When Hope Wanes

Aug 29, 2008Archive

I can’t seem to look at photos or listen to music without crying today. I’m working on uploading pictures to my new computer. While I’m doing that I’m listening to my Ipod with speakers blaring. The song that made me cry: In the Sun by Joseph Arthur. It’s the sort of cry you need. Really need. 

You see, I got another email today asking that pesky question: Why was France so hard? 
I can’t answer that publicly. But this song sums it all up for me. It had been the hardest first year on the field for so many reasons, many of which I can’t share. We lost our house to a con man, spiraling us into foreclosure (long, terrible story; please don’t ask). We endured some team issues that were so painful and excruciating, we were diagnosed with PTSD after it was all said and done. And my children were crying after school, navigating mean teachers, difficult language issues. I was lonely, without a close friend. But as that summer came, we had hope.
We made it through one of the most harrowing years of our lives. We still loved each other. I did not have to take meds to be okay. (Not to say that’s bad, but it was a measurement to me as to how I made it through). We had new team members. We were reaching folks. 
With that hope as a backdrop, Patrick put together a power point, the background music being the Joseph Arthur song. It didn’t paint a rosy picture, but it showed our struggle, yet triumph in small ways. We shared that video at our staff conference. The entire congregation of fellow missionaries rose, then surrounded us. They laid hands on us and prayed. Infused more hope into us.
But the next year proved to be just as difficult.

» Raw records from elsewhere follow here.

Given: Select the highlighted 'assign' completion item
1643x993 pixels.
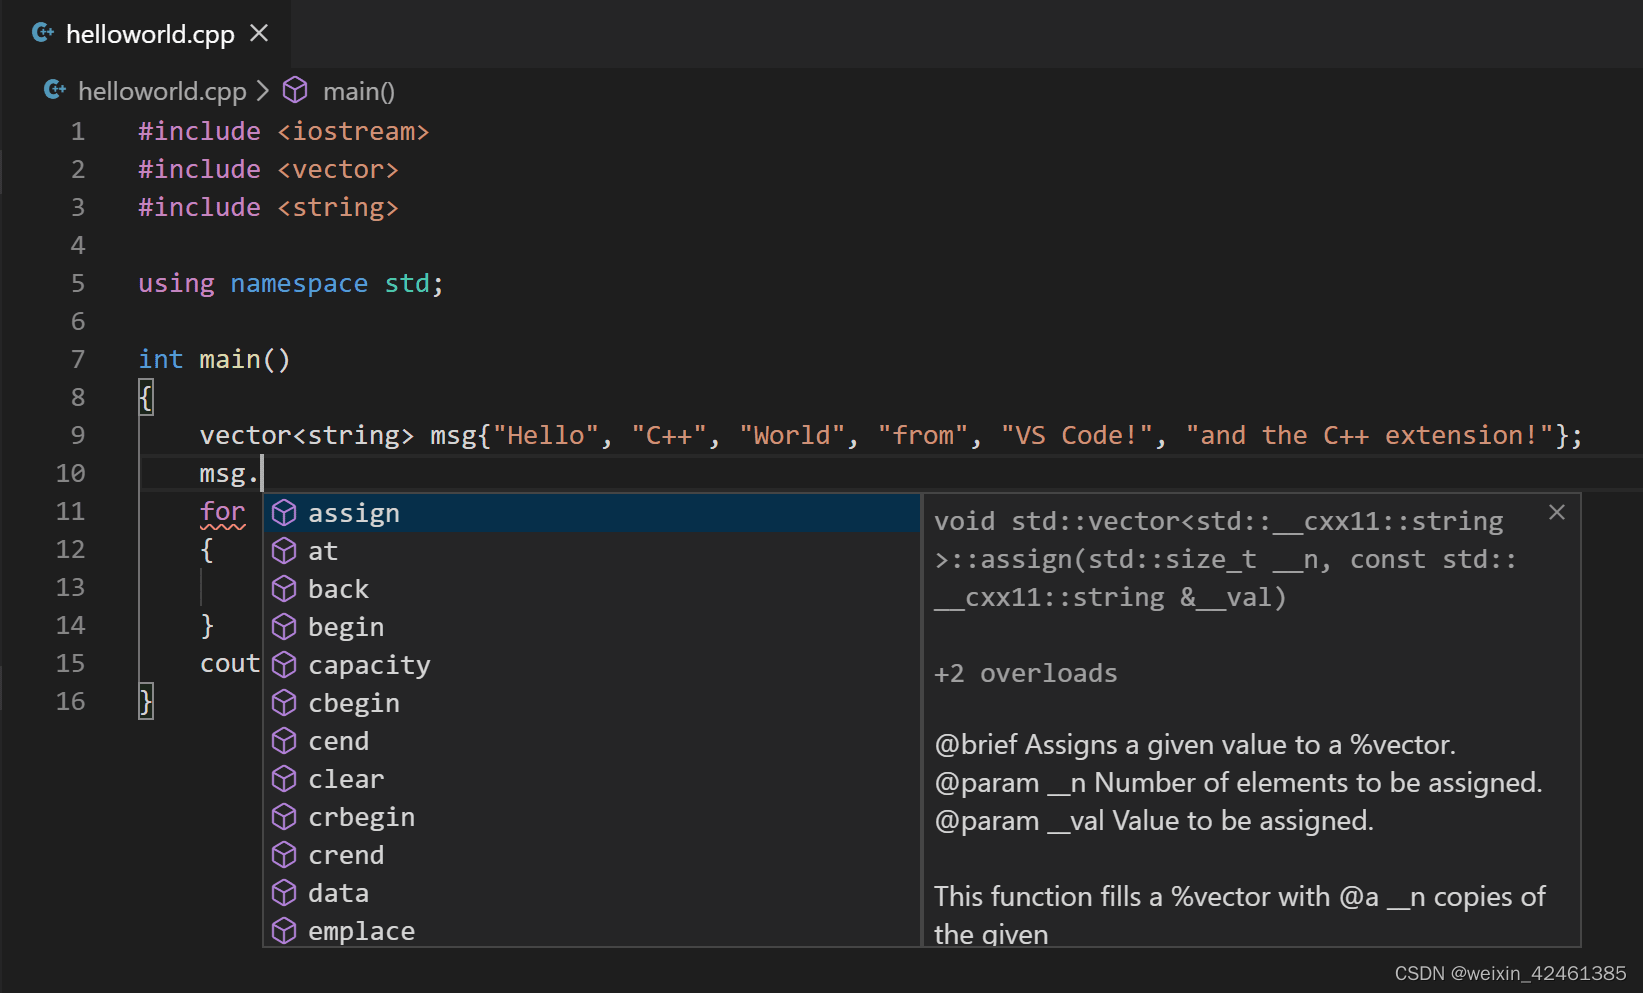Looking at the screenshot, I should coord(353,512).
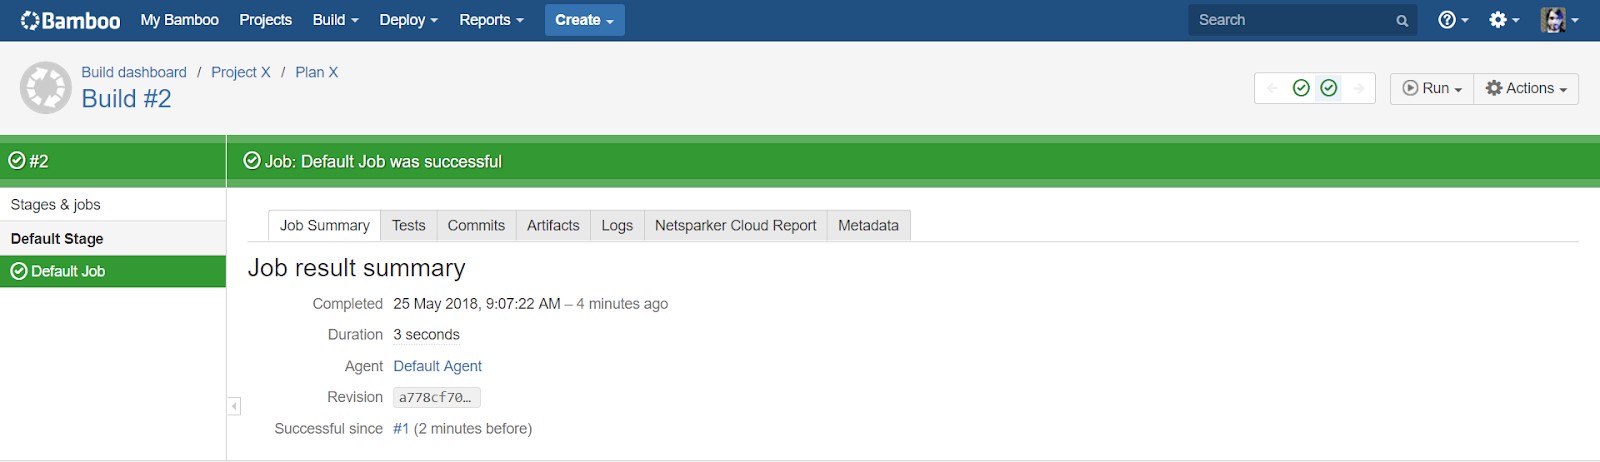Switch to the Artifacts tab
This screenshot has width=1600, height=462.
pos(553,226)
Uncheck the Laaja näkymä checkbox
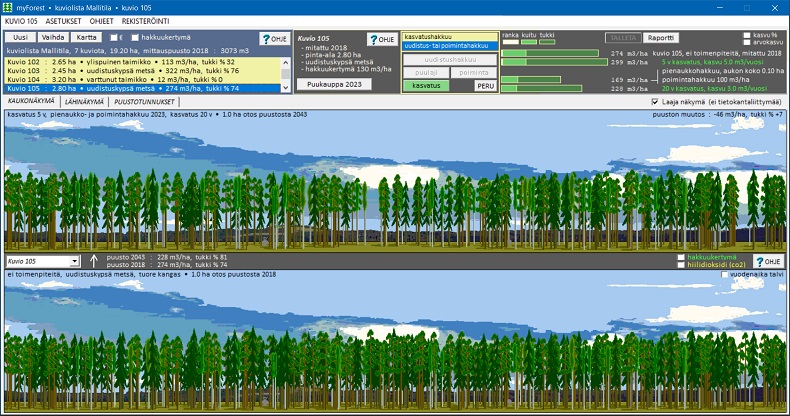This screenshot has height=416, width=790. [x=654, y=101]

And, as these stories go, we ended up in a place where we had to make a choice for the sake of our family. We needed to leave that environment, come home, and recuperate. It’s excruciating to admit, but I was part of that problem. After all the trauma, I had shut down. Lost myself. I needed to heal in a place where folks loved me. 

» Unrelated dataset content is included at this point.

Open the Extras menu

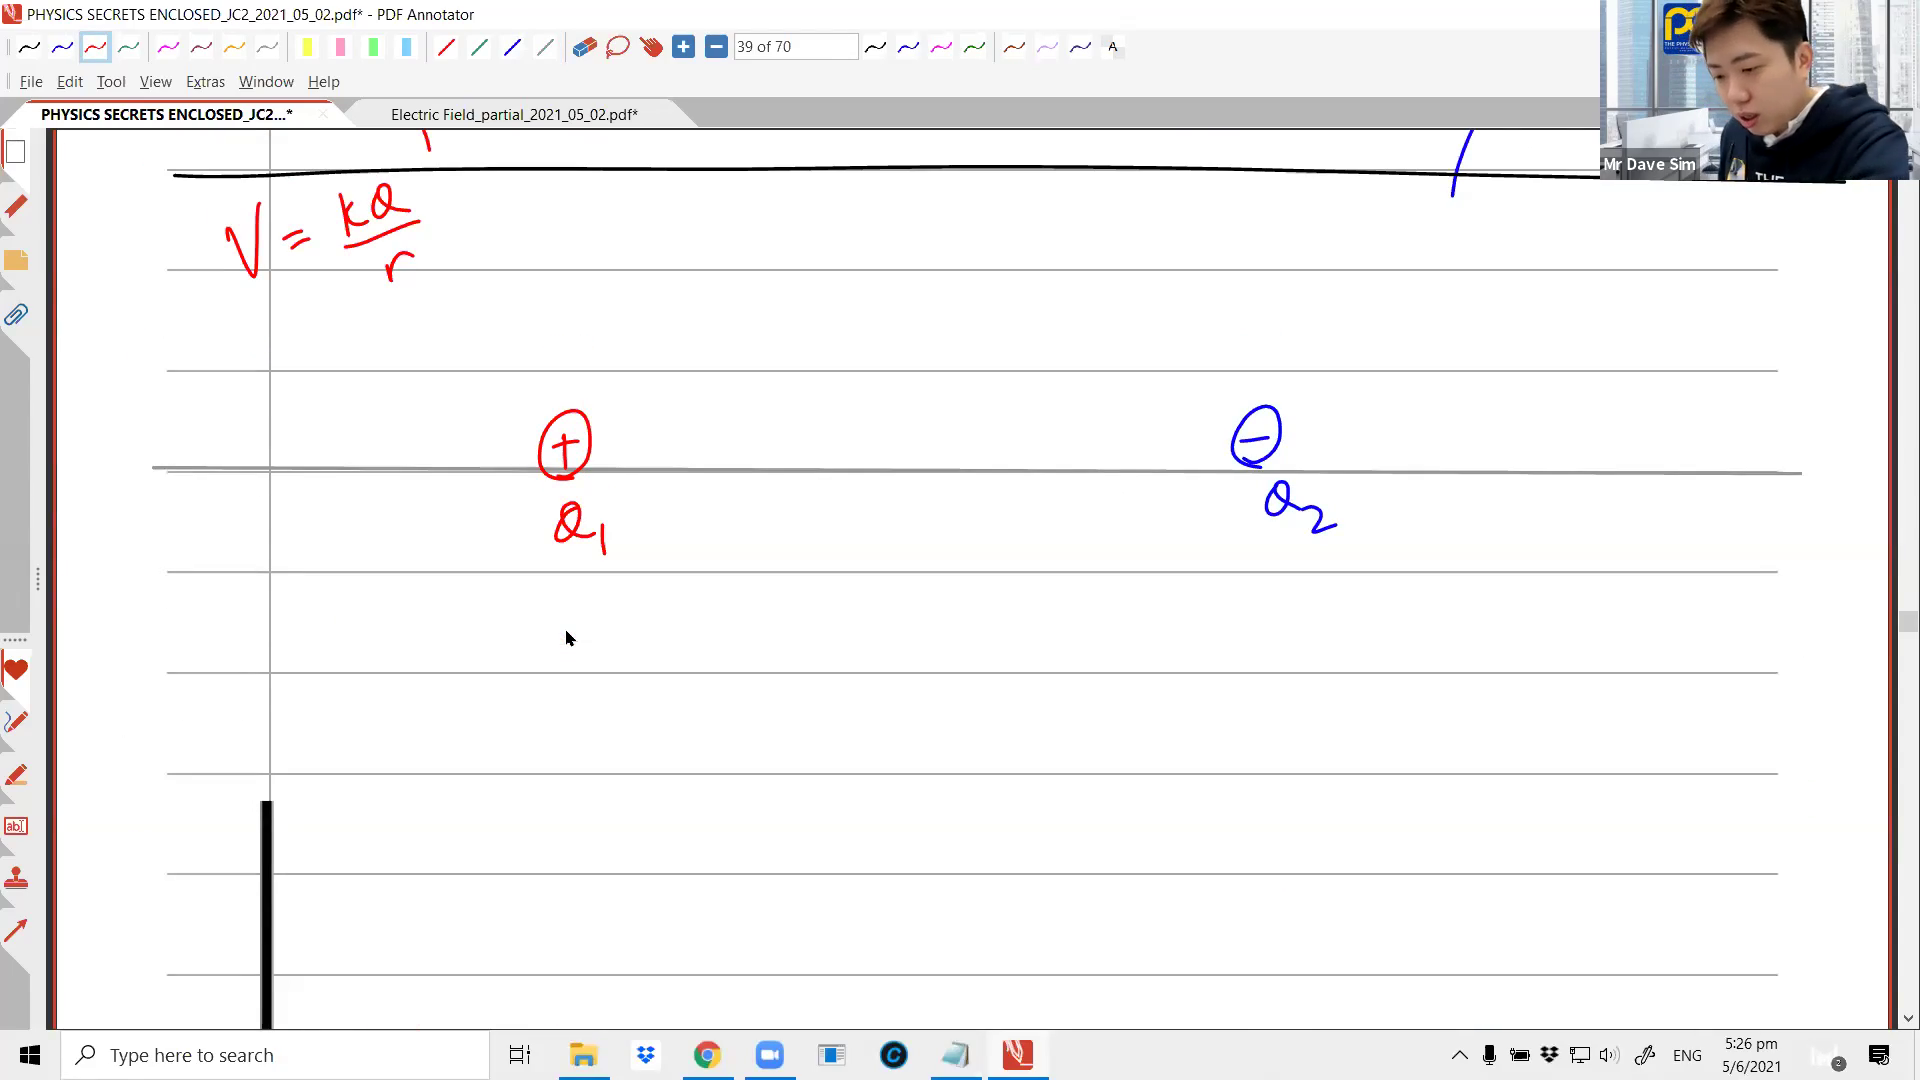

So when I hear that song, I think about my husband’s loss. The grief of a shattered dream, once hopeful, now gone. And I think about myself, how, for one of the first times in my life, I couldn’t fix myself. Sometimes life comes at you with such force you can’t get back up. I can’t bear to hear the platitudes anymore. It’s simply not true that God won’t put you through more you can bear. That’s an American view of Christianity–that God exists to make all our plans succeed, that it’s all about victory and never suffering too much. 
I suffered too much. I couldn’t get beyond it. I’m on the other side, healthier now, and deeper in love with Jesus, thankfully. But that depth of love didn’t come from manageable circumstances. It came from circumstances way beyond me. Way over my head and heart and mind. 
France broke me.
God broke me.
I am broken. 
And I’m not sure whether the pieces need to come back together again. Maybe it’s okay to be scattered. Because then maybe God can renew and remake me His way.
I ended my crying time by looking at a picture of an acquaintance who is battling cancer right now. He looks so alive, so happy in his picture. But right now, he’s broken in every possible way. Yet he shines Jesus in an uncanny, holy way. Because he has hope. 
Hope I’ve embraced like a fragile package, only to see it disintegrate on the wind. Funny thing, though. It didn’t truly leave. It’s always been there. Even when dreams unbuckle themselves from me. Because my hope is deeper than it was before I stepped one tentative toe on French soil. It’s wider than the brokenness. It’s higher than my circumstance. It’s fixed on Jesus, the Author and Finisher of my faith, and on His Dwelling, Heaven. Those things don’t change. And they become startlingly real the more I suffer on this earth.